Ranks, Centers, and dispersion measures for networked and metric data
seminar
Abstract
At the basis of non-parametric statistics there is the concept of ranks, which presumes the possibility of ordering data points. A natural order relation on a multivariate (Euclidean) space—or worse, on the vertices of a graph, or on the elements of a metric space—is, however, missing and we cannot define the median and quantiles for distributions on these spaces. Statistical data depth functions have been introduced since 1975 to solve this problem, so that we have now the Tukey median and Tukey’s contours (Tukey 1975), along with a variety of other multivariate medians induced by different ways of ordering points, i.e. different data depths. The simplicial volume depth (Oja 1983) is particularly well suited to networked and metric data, allowing us not only to define the median of a network, but also to quantify its dispersion, through an unbiased and consistent estimator.

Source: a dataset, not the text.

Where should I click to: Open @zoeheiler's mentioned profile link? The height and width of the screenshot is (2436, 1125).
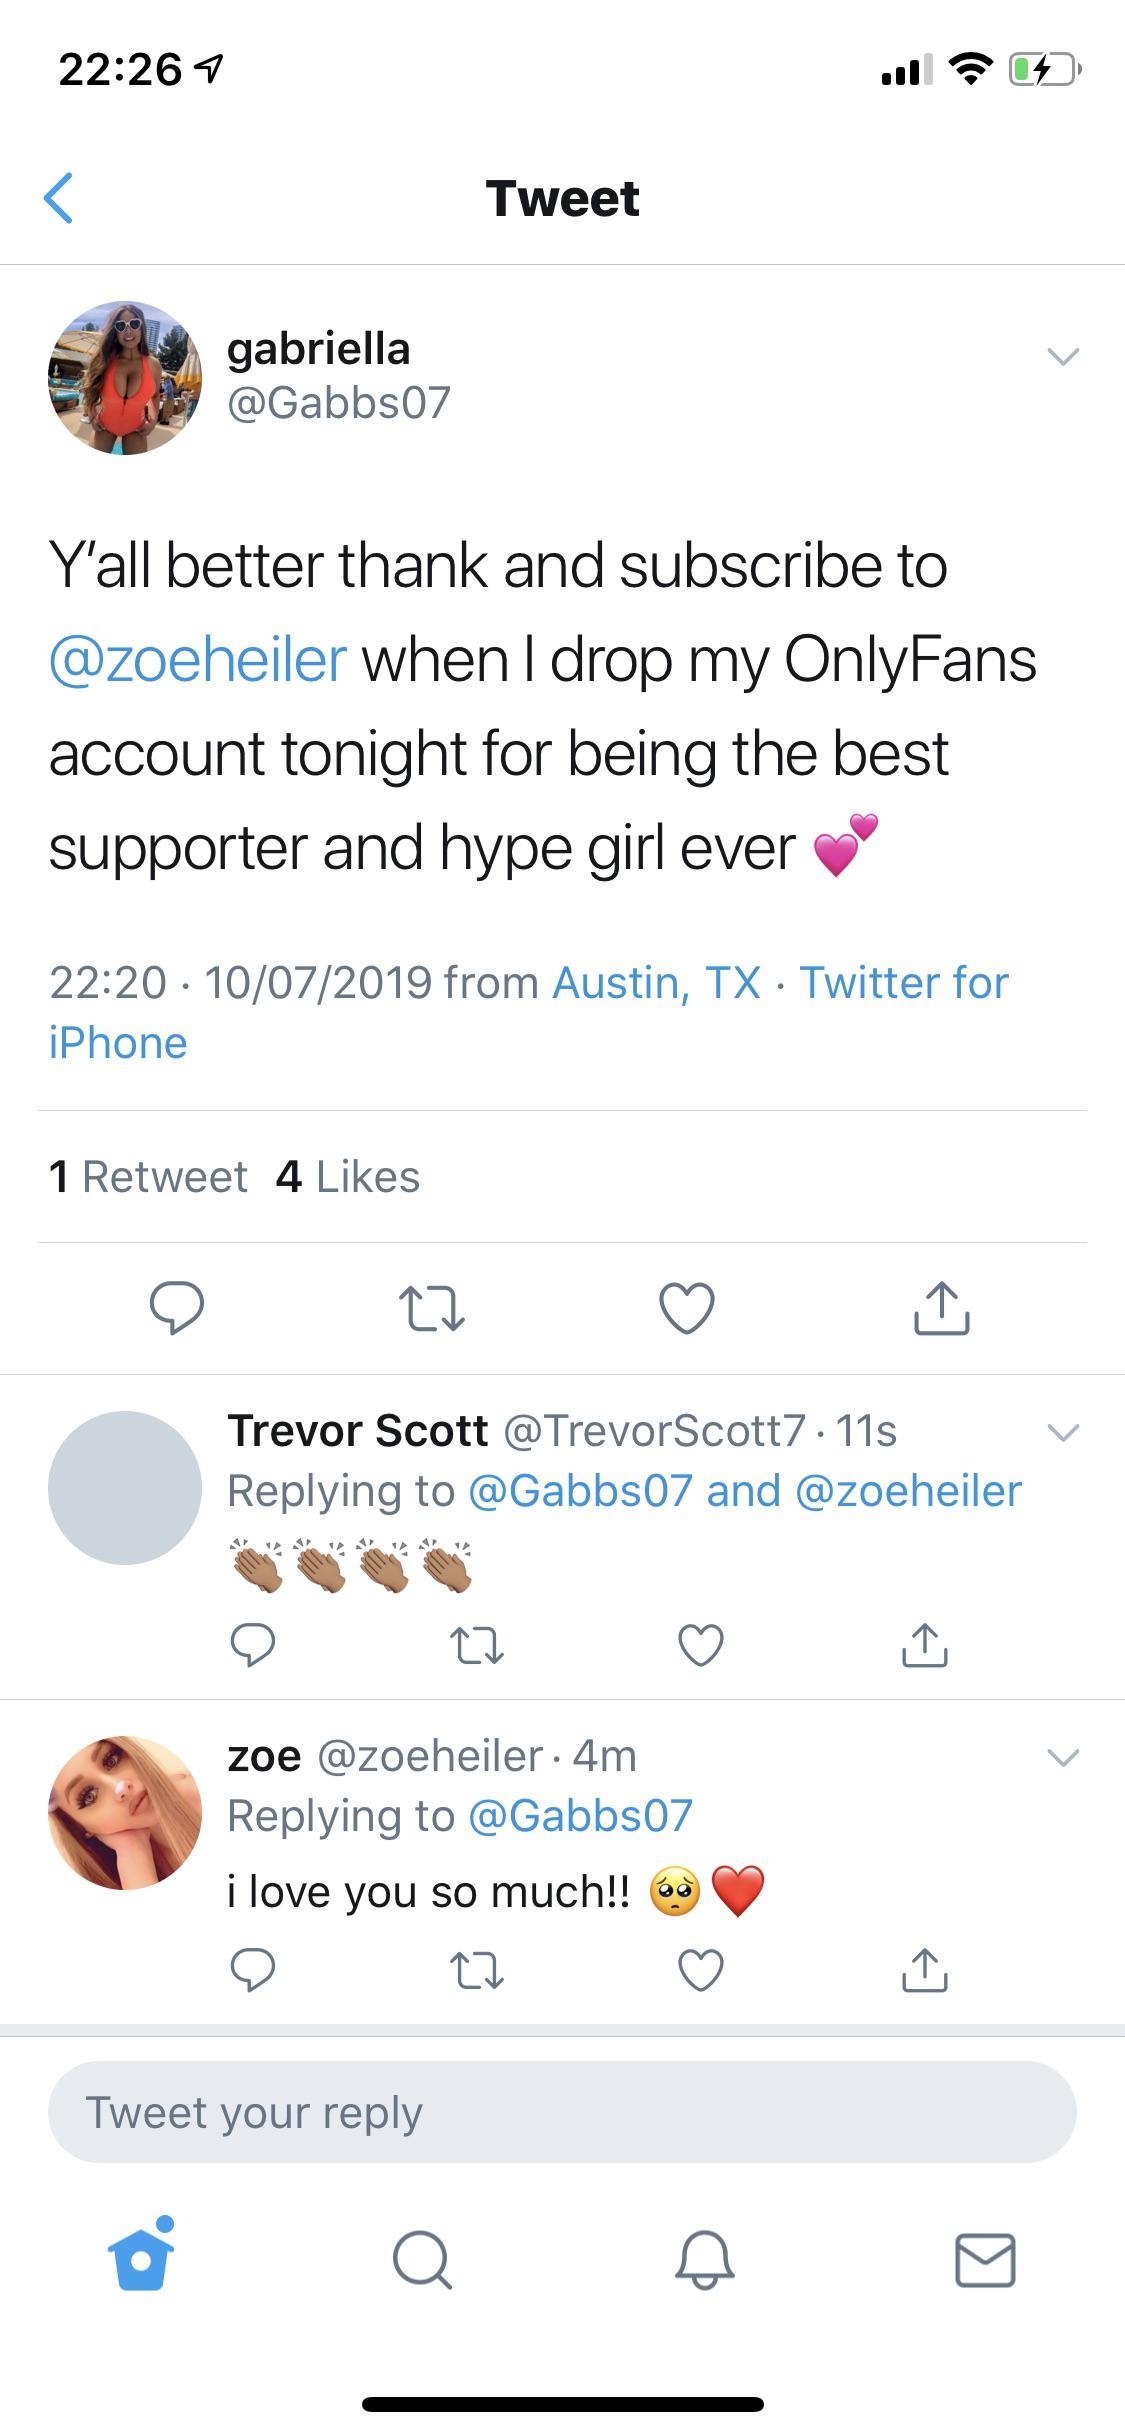pos(196,658)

Time permitting, we will see a sketch of the (unfinished) proof of a central limit theorem for this dispersion estimator. (Joint work with Claudio Agostinelli).
References
Oja, Hannu. 1983. “Descriptive Statistics for Multivariate Distributions.” Statistics & Probability Letters 1 (6): 327–32. https://doi.org/10.1016/0167-7152(83)90054-8.
Tukey, John W. 1975. “Mathematics and the Picturing of Data.” In Proceedings of the International Congress of Mathematicians, Vancouver, 1975, 2:523–31.